La Nationale 7 de Clément Pétreault
« De toutes les routes de France, d’Europe
Celle que j’ préfère est celle qui conduit
En auto ou en auto-stop
Vers les rivages du Midi
Nationale Sept
Il faut la prendre, qu’on aille à Rome, à Sète
Que l’on soit deux, trois, quatre, cinq, six ou sept
C’est une route qui fait recette
Route des vacances
Qui traverse la Bourgogne et la Provence
Qui fait d’ Paris un p’tit faubourg d’ Valence
Et la banlieue d’ Saint-Paul de Vence
Le ciel d’été
Remplit nos cœurs de sa lucidité
Chasse les aigreurs et les acidités
Qui font l’ malheur des grandes cités
Tout excités, on chante, on fête
Les oliviers sont bleus, ma p’tite Lisette,
L’amour joyeux est là qui fait risette
On est heureux Nationale 7″
Ainsi chantait Charles Trénet.

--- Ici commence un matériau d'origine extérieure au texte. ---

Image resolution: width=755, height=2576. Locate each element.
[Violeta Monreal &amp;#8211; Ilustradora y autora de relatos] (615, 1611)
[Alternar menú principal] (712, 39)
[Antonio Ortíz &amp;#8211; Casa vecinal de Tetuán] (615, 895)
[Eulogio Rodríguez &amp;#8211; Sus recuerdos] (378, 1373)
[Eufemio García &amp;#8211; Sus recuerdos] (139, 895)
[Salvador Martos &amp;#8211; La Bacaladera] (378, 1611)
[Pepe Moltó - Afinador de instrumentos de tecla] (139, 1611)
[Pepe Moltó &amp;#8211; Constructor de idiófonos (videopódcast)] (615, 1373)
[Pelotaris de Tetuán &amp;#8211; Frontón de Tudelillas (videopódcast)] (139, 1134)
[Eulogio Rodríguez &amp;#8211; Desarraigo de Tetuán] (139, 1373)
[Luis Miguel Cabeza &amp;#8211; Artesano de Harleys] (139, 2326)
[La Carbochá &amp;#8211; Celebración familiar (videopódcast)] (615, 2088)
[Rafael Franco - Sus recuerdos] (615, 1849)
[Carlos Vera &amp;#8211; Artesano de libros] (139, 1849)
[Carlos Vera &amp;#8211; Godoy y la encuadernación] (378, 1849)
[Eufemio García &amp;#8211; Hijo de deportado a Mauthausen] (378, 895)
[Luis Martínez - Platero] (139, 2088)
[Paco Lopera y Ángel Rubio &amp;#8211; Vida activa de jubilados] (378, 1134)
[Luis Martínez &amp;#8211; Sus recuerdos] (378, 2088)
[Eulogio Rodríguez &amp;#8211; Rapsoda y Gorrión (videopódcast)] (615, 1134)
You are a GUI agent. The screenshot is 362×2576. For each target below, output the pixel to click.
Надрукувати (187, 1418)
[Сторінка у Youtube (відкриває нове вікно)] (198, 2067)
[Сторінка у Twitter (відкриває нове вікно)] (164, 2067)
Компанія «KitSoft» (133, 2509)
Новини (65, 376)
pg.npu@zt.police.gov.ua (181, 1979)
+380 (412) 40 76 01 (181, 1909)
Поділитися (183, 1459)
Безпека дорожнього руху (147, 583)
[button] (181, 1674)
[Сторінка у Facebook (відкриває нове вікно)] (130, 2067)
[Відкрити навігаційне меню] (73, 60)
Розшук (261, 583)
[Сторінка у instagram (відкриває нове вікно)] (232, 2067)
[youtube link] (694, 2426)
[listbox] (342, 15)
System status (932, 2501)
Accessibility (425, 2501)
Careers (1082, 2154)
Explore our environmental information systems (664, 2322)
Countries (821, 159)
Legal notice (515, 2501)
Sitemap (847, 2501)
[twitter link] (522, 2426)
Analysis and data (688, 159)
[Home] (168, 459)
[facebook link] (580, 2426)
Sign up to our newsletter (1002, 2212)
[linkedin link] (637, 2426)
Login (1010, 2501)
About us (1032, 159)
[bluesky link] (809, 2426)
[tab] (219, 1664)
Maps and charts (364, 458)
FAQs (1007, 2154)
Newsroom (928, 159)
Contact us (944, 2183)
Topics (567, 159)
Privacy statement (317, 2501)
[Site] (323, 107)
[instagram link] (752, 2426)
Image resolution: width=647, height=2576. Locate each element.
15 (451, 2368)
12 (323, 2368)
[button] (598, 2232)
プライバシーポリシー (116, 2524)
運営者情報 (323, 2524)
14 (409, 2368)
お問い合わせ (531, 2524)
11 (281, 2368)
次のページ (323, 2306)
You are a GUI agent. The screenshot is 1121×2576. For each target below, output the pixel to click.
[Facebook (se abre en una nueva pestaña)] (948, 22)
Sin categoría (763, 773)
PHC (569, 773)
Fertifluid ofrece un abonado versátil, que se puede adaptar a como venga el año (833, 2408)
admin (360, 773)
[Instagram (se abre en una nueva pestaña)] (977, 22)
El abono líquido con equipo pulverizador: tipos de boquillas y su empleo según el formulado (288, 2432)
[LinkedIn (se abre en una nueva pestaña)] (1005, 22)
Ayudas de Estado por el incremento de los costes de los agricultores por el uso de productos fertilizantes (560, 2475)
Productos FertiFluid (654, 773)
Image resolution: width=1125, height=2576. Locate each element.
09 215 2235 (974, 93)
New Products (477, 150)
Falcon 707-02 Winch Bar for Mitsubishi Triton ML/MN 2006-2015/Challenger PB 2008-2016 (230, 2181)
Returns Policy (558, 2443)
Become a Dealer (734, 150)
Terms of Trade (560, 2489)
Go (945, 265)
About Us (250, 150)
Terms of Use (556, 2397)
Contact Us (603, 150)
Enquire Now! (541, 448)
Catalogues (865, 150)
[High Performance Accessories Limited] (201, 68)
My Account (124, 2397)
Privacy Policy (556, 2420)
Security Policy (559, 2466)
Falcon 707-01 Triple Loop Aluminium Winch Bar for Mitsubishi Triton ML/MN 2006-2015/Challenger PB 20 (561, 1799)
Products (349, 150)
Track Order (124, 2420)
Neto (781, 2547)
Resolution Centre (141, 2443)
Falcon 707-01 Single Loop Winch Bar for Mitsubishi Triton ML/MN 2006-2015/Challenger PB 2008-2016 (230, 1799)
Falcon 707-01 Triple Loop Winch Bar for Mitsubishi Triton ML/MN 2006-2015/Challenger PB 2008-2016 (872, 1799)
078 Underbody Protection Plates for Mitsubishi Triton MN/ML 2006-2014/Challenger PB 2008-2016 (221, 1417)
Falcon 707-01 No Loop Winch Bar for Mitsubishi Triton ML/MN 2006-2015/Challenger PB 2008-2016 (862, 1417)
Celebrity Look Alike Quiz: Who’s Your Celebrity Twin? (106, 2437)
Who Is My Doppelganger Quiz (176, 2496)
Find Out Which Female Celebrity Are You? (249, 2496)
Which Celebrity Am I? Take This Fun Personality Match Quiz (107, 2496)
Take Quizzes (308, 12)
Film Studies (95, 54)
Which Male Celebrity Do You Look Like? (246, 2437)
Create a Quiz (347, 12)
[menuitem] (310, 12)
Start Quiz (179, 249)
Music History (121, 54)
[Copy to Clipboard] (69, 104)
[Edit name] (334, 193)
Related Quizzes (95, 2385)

C’était en 1955. Depuis, la mythique Nationale 7 a été partiellement déclassée en tronçons départementaux. Mais son tracé existe bel et bien et nombre de ses bornes magiques. Clément Pétreault, qui est journaliste au Point et qui a gardé la fraîcheur de l’enfant qu’il fut, admirant Trénet chantant à la Maison de la Culture de Nevers, jadis, alors qu’il avait douze ans, a refait l’itinéraire en sens inverse. Il récupère un camping-car à Lagny-sur-Marne, file au camping de Ferrières-en-Gâtinais, rallie Menton par l’autoroute, puis, après une mauvaise nuit passée sur une place impossible pour garer son « Char« , il prend enfin la N7 qu’il remonte en douceur vers Paris. Nous sommes fin février (2017). Le voyage durera un mois. Clément part à la rencontre d’une France non pas oubliée, comme le dit le titre, mais négligée, déprimée, offensée, en proie aux doutes, comme aux utopies variées, qu’il rencontre avec curiosité, raconte avec tendresse. Courtier en assurance et as du citron à Menton, nettoyeuse de chiens à Saint-Laurent-du-Var, spécialiste de la radicalisation à Golfe Juan, militants FN, PS, rapatriés d’Algérie, à Toulon, Fréjus, Saint-Raphaël, pharmacienne nonagénaire – qui a vécu toute sa longue vie sans prendre un seul médicament – ou belges immigrés à Vidauban, retraités actifs au Cannet-des-Maures: voilà quelques uns des Français rencontrés au fil du chemin, contés avec tendresse, ironie sans rosserie, malice et compréhension mêlée. Notre journaliste camping-cariste s’interroge sur l’image de Paris en province – pas vraiment bonne ….- met la main à la pâte dans un bistrot de Valence, rencontre un vigneron mégalo et passionné à Tain-l’Hermitage (n’est-ce pas Michel Chapoutier?), s’arrête chez Troisgros (épisode drôlatique), copine avec les uns, se fond vite chez les autres, retrouve le Nevers de son enfance avec émotion. On épilogue… On ne va pas tout vous dévoiler. Sachant qu’après un mois d’errance, son retour à Paris sera difficile, car il faudra se réadaptée. Cette France négligée, laissée de côté, laisse des traces attachantes et donne envie de repartir. Voilà une parfaite lecture de pré-vacances!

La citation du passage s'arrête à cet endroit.